-- Supplied records follows --

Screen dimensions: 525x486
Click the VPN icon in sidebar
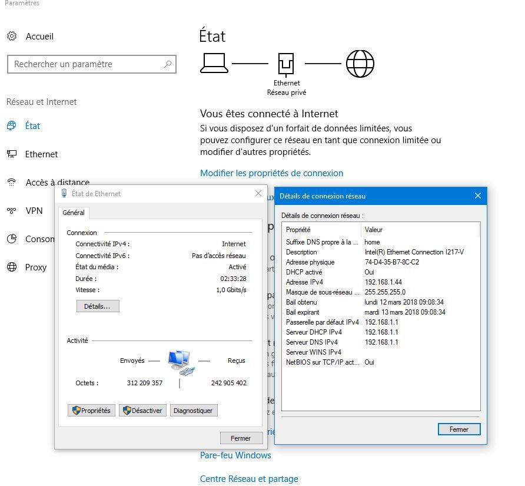[12, 211]
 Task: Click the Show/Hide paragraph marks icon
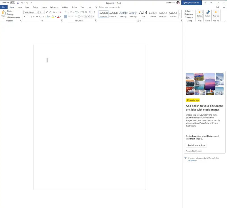94,12
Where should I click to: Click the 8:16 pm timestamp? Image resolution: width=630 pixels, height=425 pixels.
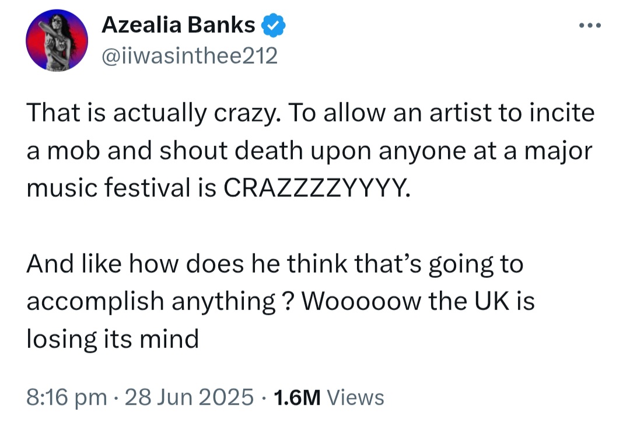tap(67, 398)
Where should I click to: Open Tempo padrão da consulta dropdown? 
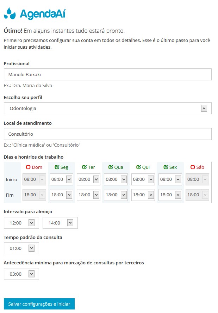click(21, 248)
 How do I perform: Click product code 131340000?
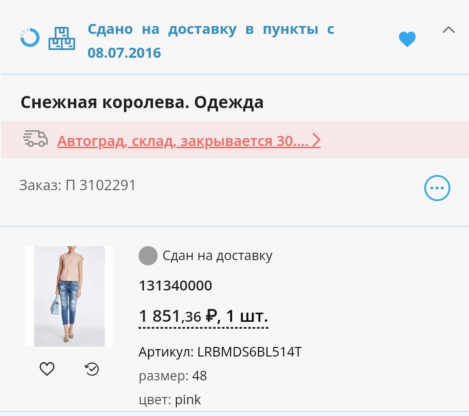[175, 285]
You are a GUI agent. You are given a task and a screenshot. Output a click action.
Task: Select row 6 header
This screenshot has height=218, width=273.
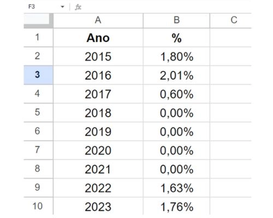click(38, 131)
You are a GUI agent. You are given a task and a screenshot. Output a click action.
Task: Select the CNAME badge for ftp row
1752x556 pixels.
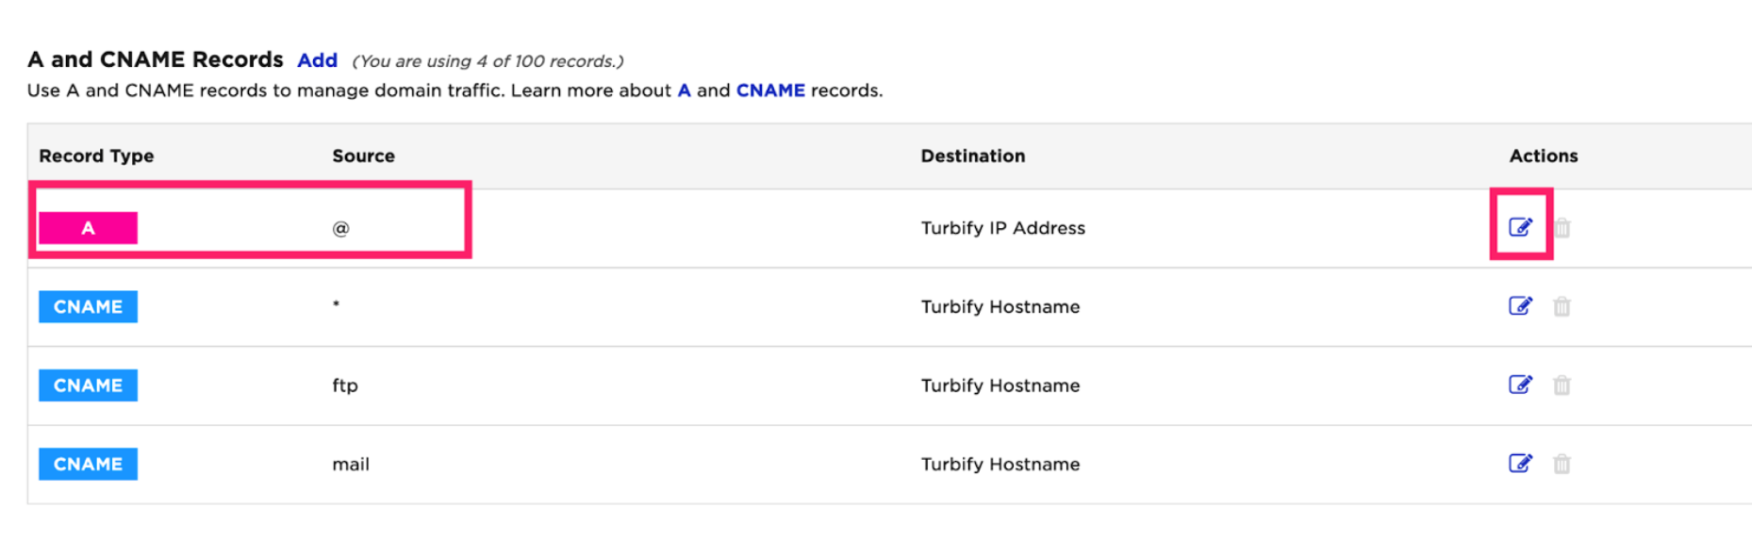[88, 385]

-- Supplied records concluded --

Problem description:
Write out the line that contains "Task: Select the CNAME badge for ftp row" and every line after it to the end of the data, exactly as they stand. Omit the pictures.

Solution to the exercise:
Task: Select the CNAME badge for ftp row
1752x556 pixels.
[88, 385]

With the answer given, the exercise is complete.